高瀬氏「輝く社会の実現を」

西日本新聞

 「皆さんの期待を裏切ることなく、いただいたお仕事を全力で頑張ってまいります」。初当選が決まった公明新人、高瀬弘美氏は福岡市東区の事務所でかすれた声を振り絞り、深々と頭を下げた。

 事務所のテレビが「当確」を映し出したのは午後8時の時報直後。詰め掛けた支持者からはどよめきと拍手が湧き起こった。「再び福岡に公明の旗を立てることができた」。事務所幹部は興奮気味に語った。

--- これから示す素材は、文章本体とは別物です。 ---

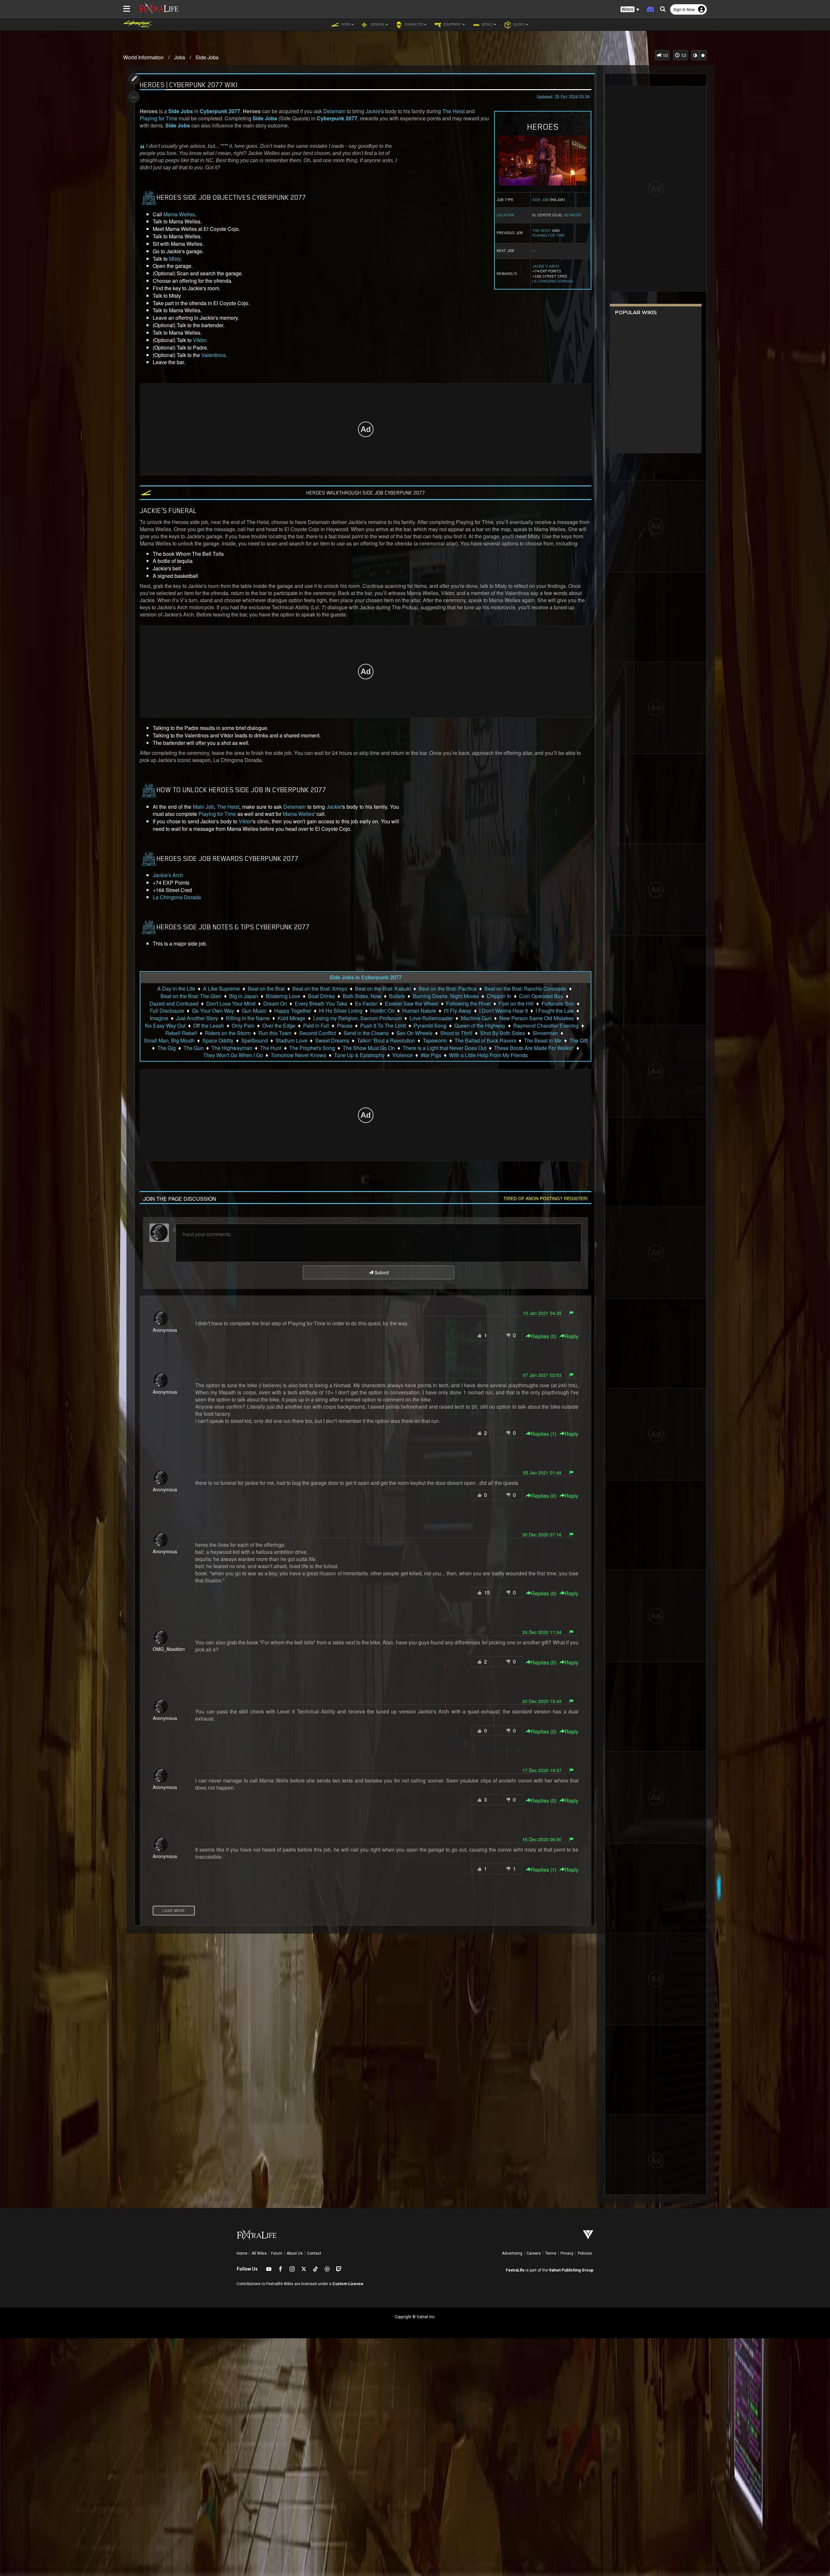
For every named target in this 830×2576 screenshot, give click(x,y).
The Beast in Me (543, 1040)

 公明にとっては24年ぶりとなる福岡選挙区での勝利。党の出馬要請を受けて昨夏、米国や東ティモールの大使館でキャリアを積んできた外交官を辞めて帰国。荷ほどきも終えぬまま、県内を駆け巡った。

 支持母体の創価学会の組織力に加え、自民の推薦もフル活用し、保守層に支持を拡大。選挙戦では自民幹部の来援も受ける中、安定政権の必要性を強調し「県内でも自公で過半数を」と訴えた。県選出の女性国会議員がいないことや自身の若さもアピールし、無党派層にも浸透を図った。

 「あらゆる世代が輝く社会を実現するため、政治家として成長していく決意」。花束を受け取った高瀬氏は笑顔で力強く語った。